*** DATA TO PROCESS ***
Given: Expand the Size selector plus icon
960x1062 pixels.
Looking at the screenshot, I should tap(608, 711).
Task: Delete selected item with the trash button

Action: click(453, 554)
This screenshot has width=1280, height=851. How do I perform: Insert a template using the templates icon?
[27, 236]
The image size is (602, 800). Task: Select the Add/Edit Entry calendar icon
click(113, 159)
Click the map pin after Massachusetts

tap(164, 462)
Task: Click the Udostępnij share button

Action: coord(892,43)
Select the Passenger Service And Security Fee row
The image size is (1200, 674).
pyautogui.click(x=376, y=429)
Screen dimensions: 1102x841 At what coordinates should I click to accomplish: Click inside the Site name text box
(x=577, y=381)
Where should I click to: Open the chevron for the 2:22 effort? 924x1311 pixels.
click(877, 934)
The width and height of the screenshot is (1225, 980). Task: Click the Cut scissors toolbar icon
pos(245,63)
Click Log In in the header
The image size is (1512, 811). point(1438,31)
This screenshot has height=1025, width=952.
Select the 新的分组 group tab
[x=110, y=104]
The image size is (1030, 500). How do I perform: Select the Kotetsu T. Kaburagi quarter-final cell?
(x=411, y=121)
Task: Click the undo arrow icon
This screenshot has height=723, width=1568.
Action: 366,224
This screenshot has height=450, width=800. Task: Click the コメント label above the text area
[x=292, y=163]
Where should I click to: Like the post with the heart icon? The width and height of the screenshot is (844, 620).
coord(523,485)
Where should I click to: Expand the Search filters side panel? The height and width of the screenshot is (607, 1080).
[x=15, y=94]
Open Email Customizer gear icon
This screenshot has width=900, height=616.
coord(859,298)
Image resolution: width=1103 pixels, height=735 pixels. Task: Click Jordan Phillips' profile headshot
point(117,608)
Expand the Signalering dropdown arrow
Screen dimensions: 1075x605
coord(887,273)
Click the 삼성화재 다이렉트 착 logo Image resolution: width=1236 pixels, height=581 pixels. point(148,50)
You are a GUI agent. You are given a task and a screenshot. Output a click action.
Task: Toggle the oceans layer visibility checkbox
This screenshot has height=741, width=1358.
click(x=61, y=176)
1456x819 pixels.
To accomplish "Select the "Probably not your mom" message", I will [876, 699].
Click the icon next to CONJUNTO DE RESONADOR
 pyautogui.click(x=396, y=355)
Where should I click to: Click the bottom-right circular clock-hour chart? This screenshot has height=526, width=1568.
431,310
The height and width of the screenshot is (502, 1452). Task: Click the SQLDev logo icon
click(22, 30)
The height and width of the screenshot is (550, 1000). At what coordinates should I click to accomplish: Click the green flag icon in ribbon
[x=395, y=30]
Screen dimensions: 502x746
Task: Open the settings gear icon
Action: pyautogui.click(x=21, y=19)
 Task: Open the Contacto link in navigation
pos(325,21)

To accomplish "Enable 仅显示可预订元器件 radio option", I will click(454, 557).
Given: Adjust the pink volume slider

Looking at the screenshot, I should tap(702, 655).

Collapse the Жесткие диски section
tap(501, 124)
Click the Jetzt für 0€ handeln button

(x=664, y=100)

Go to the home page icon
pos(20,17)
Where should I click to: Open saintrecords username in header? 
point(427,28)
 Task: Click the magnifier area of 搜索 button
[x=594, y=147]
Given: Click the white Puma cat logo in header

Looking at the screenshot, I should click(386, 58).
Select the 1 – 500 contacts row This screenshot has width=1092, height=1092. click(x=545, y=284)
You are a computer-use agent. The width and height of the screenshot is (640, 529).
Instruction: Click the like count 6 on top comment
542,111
*** End of DATA TO PROCESS ***
(WHAT THE TASK REQUIRES) Only lines of the data holding the word "agent" go in the answer. Please copy each of them.

(TASK RESPONSE)
You are a GUI agent. You are given a task and a screenshot. Output a click action.
You are a computer-use agent. The width and height of the screenshot is (640, 529).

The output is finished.